> [Task requirements] Extract, from the listing that follows, each line containing the word "Favorites".
───
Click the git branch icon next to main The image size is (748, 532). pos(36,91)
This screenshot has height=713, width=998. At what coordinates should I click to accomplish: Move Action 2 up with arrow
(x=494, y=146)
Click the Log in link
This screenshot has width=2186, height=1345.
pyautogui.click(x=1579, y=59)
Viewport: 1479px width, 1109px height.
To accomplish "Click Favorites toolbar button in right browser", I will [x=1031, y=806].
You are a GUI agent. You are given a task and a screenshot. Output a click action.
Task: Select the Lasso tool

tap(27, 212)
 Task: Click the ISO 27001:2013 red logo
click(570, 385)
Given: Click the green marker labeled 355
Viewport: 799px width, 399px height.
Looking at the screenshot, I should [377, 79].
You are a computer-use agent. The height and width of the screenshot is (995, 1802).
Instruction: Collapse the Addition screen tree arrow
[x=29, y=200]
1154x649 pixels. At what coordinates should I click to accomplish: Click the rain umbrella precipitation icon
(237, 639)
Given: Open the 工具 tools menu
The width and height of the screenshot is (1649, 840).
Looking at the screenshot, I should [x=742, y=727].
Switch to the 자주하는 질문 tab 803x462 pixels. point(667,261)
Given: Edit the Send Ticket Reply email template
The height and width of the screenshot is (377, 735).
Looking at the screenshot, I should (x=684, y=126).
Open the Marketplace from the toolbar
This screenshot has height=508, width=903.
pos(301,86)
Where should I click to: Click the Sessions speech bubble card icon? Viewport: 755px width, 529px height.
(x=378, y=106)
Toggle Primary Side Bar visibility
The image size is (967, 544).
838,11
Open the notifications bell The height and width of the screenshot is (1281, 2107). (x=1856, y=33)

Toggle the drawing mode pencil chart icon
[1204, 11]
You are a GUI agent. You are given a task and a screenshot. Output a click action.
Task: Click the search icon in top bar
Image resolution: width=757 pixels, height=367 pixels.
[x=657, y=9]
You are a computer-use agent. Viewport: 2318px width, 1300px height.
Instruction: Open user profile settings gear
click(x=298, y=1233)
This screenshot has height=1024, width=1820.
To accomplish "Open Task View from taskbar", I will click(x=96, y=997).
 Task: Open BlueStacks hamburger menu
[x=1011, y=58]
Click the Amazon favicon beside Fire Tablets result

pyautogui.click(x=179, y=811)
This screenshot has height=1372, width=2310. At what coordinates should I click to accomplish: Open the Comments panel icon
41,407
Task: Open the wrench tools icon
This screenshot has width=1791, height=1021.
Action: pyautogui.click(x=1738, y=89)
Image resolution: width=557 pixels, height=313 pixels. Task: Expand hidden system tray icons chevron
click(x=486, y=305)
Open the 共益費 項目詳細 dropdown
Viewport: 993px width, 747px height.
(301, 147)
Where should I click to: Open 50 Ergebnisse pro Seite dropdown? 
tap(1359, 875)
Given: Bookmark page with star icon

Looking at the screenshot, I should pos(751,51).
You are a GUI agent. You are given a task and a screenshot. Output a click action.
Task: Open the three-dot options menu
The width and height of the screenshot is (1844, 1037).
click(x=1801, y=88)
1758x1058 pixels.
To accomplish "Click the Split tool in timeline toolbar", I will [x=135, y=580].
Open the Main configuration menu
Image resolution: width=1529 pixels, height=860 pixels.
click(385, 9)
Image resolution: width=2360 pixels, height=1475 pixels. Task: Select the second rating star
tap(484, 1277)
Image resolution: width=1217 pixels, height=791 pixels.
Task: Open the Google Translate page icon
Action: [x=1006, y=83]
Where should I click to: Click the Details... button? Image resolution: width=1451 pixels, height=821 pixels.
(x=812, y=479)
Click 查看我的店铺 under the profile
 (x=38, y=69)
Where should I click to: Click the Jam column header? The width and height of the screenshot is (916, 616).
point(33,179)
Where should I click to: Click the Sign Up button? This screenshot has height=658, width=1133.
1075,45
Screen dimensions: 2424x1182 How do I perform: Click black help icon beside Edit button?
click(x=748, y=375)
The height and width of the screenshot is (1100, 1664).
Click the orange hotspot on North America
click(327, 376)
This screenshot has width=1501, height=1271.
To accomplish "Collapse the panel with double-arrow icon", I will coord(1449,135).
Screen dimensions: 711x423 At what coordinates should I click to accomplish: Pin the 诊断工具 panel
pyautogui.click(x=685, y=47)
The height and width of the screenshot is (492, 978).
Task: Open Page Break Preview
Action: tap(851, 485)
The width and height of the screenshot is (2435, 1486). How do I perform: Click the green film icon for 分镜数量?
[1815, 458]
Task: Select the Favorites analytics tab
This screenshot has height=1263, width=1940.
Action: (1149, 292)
───
> [Task answer]
To accomplish "Click Favorites toolbar button in right browser", I will [x=1031, y=806].
Task: Select the Favorites analytics tab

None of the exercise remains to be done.